Sam was right. Lucifer was shut up in a cage. There was no escaping. The only two people who had ever gotten someone out of the cage - Cas and Death - were on _their _side.

Dean's phone rang. Cas calling him back, wanting more advice on pleasuring women - and there'd been a time Dean had been more than willing to dispense such advice, but now the knowledge that Cas was actually _using_ it gave him the heebs. He snatched up his phone before it could ring again and potentially wake the sleeping sasquatch and said, "Cas, what-"

"_Try again, sweetie_," came the sultry feminine voice on the other end.

Dean reined himself in, threw a look at Sam. He was definitely out cold. Still. "What do you want," he hissed, letting himself out of the front door of the motel room. He stalked into the parking lot, some urge to get this conversation as far from Sam as possible.

"_I gave you a week to make up your mind. I need an answer._"

"The answer's the same sweetheart. No. Uh uh. Get bent. Not a chance. Fuck off. Is that clear enough for you?"

There was a concerned sigh. "_I have to say, I'm surprised. I thought you do anything to keep Sam safe-"_

"I am keeping him safe. And _we_ are done with demons."

"_Yeah? Then what's with the pet salesman?_"

"That's - different."

"_Because Sam said so, right? Come on, Dean. We both know you left your own moral code behind long ago. If it's for Sam, you'll do anything. Don't try to pretend. We want the same thing here._"

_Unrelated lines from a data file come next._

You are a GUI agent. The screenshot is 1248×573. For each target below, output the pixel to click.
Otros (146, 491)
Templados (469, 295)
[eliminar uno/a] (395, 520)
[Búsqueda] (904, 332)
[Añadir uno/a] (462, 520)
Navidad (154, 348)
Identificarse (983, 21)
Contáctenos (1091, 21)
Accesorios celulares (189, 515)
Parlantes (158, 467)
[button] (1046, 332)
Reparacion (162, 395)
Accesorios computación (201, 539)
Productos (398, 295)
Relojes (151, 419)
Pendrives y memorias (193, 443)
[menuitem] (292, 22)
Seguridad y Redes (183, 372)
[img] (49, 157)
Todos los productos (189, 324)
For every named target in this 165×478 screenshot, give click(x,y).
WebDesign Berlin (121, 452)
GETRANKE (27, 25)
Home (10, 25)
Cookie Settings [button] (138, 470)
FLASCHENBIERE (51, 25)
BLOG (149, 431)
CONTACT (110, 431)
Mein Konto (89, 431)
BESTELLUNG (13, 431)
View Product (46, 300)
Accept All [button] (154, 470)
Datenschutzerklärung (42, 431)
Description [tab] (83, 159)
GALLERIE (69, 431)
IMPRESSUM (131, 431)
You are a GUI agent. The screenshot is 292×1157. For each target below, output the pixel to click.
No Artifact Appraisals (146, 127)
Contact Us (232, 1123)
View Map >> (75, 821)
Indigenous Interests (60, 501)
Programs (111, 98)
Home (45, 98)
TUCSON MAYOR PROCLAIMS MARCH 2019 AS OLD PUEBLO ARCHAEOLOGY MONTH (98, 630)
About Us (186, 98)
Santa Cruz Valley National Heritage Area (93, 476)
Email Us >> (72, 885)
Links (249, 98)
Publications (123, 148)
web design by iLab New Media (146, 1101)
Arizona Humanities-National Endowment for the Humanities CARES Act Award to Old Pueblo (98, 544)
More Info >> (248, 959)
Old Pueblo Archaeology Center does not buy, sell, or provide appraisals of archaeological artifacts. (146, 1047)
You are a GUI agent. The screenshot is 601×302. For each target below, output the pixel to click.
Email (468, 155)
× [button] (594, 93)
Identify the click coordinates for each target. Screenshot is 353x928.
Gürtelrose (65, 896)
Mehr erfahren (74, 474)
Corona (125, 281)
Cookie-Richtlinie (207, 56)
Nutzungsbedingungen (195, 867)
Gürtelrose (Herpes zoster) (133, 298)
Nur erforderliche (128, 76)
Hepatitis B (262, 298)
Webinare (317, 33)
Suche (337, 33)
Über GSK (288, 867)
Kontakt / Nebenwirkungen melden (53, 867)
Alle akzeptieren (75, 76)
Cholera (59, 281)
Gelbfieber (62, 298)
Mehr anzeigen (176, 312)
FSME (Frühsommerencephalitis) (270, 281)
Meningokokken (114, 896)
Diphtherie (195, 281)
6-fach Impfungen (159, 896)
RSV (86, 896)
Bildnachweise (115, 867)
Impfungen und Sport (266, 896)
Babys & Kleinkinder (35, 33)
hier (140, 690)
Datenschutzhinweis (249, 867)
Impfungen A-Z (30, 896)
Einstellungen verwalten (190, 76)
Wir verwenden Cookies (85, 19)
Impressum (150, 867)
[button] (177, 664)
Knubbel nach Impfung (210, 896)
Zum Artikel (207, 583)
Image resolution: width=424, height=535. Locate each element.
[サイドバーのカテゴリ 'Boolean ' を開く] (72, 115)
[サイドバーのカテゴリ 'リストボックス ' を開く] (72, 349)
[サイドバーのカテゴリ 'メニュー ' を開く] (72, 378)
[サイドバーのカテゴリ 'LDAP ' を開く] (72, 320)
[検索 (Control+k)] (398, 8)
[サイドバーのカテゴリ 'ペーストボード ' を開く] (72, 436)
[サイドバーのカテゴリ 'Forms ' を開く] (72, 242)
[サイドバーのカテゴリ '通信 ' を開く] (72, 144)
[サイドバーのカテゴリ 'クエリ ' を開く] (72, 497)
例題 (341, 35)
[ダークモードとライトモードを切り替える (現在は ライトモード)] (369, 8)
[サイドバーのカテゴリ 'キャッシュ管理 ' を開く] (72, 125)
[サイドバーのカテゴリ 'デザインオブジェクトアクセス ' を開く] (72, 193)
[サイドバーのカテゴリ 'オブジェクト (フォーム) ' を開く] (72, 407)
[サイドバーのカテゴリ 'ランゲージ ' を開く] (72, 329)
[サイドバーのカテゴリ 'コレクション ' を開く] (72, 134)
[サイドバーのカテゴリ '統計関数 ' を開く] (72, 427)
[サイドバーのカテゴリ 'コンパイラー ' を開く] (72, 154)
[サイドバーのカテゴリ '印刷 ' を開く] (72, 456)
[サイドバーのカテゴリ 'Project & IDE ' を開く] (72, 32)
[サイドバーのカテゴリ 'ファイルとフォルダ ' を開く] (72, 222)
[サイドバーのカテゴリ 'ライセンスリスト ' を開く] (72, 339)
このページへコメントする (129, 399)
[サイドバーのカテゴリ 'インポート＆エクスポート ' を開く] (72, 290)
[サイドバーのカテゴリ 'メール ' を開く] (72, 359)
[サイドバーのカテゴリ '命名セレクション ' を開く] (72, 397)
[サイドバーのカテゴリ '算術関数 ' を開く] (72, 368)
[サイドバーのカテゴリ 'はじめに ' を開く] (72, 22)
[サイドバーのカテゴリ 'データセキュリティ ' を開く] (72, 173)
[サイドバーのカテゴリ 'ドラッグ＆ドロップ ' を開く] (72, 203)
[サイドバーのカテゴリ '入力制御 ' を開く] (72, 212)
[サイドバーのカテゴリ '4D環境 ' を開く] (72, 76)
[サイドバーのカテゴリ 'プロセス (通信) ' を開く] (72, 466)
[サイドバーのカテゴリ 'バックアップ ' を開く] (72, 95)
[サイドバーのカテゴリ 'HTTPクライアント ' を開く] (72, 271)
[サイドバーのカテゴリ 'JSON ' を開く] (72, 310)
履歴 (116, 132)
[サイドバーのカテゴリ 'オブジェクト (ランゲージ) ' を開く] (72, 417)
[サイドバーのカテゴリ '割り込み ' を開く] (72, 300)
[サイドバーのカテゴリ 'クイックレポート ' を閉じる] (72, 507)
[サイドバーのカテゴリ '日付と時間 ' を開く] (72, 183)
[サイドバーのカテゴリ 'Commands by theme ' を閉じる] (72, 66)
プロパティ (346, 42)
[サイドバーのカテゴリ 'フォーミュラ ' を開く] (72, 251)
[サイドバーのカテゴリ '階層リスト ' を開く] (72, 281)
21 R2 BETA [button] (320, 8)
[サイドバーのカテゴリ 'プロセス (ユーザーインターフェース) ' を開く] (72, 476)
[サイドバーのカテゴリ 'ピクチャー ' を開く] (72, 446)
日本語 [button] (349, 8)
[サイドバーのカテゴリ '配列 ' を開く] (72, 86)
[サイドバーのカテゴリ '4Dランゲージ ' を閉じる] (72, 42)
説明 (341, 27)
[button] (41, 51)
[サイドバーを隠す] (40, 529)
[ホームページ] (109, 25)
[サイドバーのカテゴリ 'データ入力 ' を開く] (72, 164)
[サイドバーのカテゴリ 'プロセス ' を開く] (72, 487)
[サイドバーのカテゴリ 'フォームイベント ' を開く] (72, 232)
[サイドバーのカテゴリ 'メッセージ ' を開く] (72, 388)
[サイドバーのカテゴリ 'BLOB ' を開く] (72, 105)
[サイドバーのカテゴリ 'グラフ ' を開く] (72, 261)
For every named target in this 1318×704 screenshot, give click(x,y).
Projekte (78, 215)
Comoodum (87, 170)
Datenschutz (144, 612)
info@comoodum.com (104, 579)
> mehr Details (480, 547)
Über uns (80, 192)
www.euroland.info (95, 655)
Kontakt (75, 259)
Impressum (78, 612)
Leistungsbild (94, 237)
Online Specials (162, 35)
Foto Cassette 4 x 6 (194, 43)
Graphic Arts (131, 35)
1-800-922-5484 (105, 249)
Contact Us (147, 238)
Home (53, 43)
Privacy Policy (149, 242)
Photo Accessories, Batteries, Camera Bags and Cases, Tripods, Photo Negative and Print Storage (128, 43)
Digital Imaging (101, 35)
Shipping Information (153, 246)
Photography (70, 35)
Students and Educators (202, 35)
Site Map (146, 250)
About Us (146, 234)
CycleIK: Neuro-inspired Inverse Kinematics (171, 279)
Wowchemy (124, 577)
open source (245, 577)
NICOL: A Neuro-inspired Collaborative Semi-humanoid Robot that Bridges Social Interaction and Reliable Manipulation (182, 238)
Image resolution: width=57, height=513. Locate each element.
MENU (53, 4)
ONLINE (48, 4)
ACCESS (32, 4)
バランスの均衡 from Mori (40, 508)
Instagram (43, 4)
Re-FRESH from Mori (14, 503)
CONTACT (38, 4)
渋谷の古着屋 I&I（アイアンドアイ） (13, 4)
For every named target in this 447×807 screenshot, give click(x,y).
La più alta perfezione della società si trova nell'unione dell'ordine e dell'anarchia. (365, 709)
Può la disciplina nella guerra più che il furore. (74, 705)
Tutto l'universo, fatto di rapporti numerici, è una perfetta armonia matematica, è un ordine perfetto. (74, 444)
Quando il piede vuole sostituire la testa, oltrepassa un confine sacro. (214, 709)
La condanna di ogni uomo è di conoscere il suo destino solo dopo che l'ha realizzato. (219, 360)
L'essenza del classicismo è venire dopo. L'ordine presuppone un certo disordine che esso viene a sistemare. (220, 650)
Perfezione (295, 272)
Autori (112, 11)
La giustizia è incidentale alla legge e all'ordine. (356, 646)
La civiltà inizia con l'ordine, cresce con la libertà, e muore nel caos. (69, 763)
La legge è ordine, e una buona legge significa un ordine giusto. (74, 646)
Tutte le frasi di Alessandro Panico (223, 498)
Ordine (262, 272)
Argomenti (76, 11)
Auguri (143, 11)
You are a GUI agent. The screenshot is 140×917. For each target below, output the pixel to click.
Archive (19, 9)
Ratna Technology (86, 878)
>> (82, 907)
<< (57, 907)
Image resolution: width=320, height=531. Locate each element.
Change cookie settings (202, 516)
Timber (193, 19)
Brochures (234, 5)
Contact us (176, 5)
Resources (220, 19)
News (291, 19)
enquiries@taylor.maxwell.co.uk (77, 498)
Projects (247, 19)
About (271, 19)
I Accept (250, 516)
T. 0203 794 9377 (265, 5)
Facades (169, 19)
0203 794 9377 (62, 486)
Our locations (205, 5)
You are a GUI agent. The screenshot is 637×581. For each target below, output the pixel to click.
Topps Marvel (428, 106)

Dean strangled the phone, tried to keep a lid on his frustration. When he put the phone back to his ear, he had it handled. "Listen, bitch-"

"_He's rising, Dean. I know you think it isn't possible, I know you think two humans and a fallen angel somehow shut him up for good-_"

"We did."

"_And you're willing to take that risk?_"

Dean was quiet. She'd already made this argument. But he wasn't going to help her. Demons lie. And somehow Sammy always paid for Dean's mistakes. He wasn't going to get taken in again.

"_Dean?_"

"Answer's no. Don't bother calling again."

He hung up on her, resisted the urge to throw the phone into the darkness. Cas said Lucifer was shut up tight. Sam said Lucifer would have sprung himself immediately if it was as easy as raising Lilith from the dead. Dean had no idea what way was even up anymore, but he trusted Cas, he trusted Sam. He looked back at the motel room, bedside lamp still on, felt the doorkey in his pocket, struck out for the nearest bar he could walk to.


	2. Chapter 2

**Sorry! School started. I'm trying. I swear!**

* * *

**Episode Five**  
"**Time is Gonna Come"  
Chapter Two**

"DEAN!"

Dean snapped awake, flash of occupational panic, gun out and pointed, and Sam put his hands up.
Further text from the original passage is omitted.